Today, both the U.S. Department of Justice and the Securities and Exchange Commission charged Manish Lachwani, co-founder of mobile app testing company HeadSpin, with fraud. The SEC says he violated antifraud provisions, and the civil penalties it’s seeking include a permanent injunction, a conduct-based injunction, and to bar him for serving as a corporate executive or board member.
The DOJ, which arrested Lachwani earlier, has accused him of one count of wire fraud and one count of securities fraud, and the associated penalties if he’s found guilty are more harsh, including, for wire fraud, a maximum sentence of 20 years in prison and a fine of $250,000. If he’s found guilty of securities fraud, he faces a maximum sentence of 20 years in prison and a fine of $5,000,000.
Both the the SEC and the DOJ say Lachwani — who led the six-year-old company as CEO until May of last year — defrauded investors out of $80 million by falsely claiming that HeadSpin had “achieved strong and consistent growth in acquiring customers and generating revenue” when he was pitching its Series C round to potential backers.
By the SEC’s telling, his fabrications were designed to help secure the round at a so-called unicorn valuation. That apparent plan worked, too, with Palo Alto-based HeadSpin attracting coverage in Forbes in February of last year after Dell Technologies Capital, Iconiq Capital and Tiger Global provided the company with $60 million in Series C funding at a $1.16 billion valuation. Forbes reported at the time that the valuation was double the valuation investors assigned HeadSpin when it closed its Series B round in October 2018.
The SEC also says that Lachwani was looking to enrich himself, saying he did so “by selling $2.5 million of his HeadSpin shares in a fundraising round during which he made misrepresentations to an existing HeadSpin investor.” (It isn’t clear from its complaint whether the SEC is referring to the Series C or an earlier round.)

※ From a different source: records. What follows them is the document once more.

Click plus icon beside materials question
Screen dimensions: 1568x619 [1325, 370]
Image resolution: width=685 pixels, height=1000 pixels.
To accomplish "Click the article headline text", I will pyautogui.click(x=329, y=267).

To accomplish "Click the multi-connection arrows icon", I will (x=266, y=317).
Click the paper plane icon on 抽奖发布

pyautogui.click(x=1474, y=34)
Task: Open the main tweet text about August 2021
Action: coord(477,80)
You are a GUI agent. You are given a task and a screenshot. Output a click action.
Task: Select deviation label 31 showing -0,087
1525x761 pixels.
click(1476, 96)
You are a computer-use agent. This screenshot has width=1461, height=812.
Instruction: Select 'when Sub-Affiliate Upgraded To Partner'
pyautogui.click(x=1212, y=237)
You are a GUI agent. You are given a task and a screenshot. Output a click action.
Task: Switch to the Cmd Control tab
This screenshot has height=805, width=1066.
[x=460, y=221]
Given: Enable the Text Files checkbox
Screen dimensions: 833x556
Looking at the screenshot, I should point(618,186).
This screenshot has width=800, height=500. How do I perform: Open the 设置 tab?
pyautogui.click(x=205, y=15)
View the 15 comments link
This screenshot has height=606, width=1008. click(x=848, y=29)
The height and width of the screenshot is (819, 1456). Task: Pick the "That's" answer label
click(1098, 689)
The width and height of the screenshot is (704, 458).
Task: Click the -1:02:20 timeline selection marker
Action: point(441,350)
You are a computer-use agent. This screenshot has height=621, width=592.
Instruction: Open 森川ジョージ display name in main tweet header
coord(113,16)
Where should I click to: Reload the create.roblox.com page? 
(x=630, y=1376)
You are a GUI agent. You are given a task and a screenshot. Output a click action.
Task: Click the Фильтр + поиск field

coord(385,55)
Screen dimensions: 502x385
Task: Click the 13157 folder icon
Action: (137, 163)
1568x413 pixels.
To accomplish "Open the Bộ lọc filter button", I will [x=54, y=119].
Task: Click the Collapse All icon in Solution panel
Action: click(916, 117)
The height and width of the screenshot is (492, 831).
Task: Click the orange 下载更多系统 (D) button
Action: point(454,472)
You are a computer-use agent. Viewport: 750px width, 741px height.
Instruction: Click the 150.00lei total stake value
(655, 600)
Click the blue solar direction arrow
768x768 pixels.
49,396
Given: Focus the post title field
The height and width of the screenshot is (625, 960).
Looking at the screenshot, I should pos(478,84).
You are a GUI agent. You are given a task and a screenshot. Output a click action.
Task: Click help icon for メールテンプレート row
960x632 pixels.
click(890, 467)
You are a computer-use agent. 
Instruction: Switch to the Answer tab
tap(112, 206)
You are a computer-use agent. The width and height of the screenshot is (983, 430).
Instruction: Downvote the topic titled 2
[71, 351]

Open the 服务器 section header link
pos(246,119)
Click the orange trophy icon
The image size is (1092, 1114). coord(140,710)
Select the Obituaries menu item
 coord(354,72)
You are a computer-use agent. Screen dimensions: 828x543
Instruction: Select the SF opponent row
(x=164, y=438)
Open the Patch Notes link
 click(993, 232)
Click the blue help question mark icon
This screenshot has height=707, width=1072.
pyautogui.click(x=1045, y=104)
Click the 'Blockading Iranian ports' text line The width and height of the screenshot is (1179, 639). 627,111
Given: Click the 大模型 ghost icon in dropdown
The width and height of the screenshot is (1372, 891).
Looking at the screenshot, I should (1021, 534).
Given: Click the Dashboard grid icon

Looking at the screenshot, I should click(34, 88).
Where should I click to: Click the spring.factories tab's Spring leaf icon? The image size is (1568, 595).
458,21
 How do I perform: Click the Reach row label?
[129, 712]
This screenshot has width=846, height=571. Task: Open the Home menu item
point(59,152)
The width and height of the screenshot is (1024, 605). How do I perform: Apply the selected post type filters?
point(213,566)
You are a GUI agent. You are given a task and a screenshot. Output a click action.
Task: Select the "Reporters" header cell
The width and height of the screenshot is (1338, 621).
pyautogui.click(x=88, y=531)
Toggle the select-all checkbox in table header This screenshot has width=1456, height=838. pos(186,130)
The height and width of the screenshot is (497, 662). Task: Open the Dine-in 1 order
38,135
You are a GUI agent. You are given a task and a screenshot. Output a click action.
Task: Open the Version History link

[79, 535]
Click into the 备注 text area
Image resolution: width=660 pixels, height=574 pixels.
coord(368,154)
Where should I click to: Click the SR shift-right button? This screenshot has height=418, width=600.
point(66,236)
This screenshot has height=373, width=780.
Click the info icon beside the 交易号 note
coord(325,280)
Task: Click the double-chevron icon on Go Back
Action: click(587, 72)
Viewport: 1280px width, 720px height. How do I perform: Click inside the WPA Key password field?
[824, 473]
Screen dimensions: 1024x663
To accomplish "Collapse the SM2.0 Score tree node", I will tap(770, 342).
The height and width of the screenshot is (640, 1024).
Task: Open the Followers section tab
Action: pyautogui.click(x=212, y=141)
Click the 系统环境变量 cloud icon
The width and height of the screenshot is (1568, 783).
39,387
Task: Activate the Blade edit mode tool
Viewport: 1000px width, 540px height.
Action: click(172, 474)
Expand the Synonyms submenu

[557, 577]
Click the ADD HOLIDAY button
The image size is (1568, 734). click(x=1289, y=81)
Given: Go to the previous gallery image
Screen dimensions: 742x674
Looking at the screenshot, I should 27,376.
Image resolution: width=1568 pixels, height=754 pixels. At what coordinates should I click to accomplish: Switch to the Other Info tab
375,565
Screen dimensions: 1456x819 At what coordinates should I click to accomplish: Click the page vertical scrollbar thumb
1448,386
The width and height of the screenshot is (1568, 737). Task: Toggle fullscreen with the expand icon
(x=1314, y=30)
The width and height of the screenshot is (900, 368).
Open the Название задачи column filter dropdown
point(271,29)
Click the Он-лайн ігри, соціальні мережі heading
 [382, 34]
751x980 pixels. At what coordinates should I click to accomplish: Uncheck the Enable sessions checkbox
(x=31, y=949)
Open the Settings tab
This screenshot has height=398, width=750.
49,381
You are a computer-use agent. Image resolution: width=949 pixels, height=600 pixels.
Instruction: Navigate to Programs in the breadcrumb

The two federal complaints suggest that Lachwani’s alleged scheming to inflate HeadSpin’s valuation dates back to “at least 2018,” and the DOJ says it picked up momentum when the company was fundraising in late 2019.
More specifically, the DOJ complaint alleges that “in materials and presentations to potential investors, Lachwani reported false revenue and overstated key financial metrics of the company … he maintained control over operations, sales, and record-keeping, including invoicing, and he was the final decision-maker on what revenue was booked and included in the company’s financial records.”
In the investigation that led to the DOJ’s charges, the FBI discovered “multiple examples” of Lachwani “instructing employees to include revenue from potential customers that inquired but did not engage HeadSpin, from past customers who no longer did business with HeadSpin, and from existing customers whose business was far less than the reported revenue,” says the department.
How far off were these collective calculations? The complaint says that ultimately, Lachwani “provided investors false information that overstated HeadSpin’s annual recurring revenue … by approximately $51 million to $55 million.”
According to the complaint, Lachwani’s fraud unraveled after the company’s board of directors conducted an internal investigation and revised HeadSpin’s valuation down from $1.1 billion to $300 million. Indeed, in August of last year, The Information reported that the company was planning to lower the value of its Series C stock by nearly 80%.
The outlet reported at the time that Lachwani had already been replaced by another executive. That person, according to LinkedIn, is Rajeev Butani, who joined HeadSpin as its chief sales officer early last year.
Nikesh Arora, a former SoftBank president and the current CEO and chairman of Palo Alto Networks, helped lead the internal review as a then-director on the board of HeadSpin, said The Information.
The SEC says its investigation is continuing. The DOJ similarly notes in its announcement that “a complaint merely alleges that crimes have been committed, and all defendants are presumed innocent until proven guilty beyond a reasonable doubt.”
Either way, the outlook doesn’t look very promising right now for Lachwani, who, according to Forbes, previously sold a mobile cloud business to Google and wound up co-founding HeadSpin after Yahoo co-founder Jerry Yang introduced him to Brien Colwell, a former Palantir and Quora engineer who was working at the time on a different startup.
Colwell remains with HeadSpin as its CTO. He has not been named in either the SEC or the DOJ’s complaints relating to HeadSpin.
The company itself, which says it has been cooperating with the government’s investigation, was also not charged.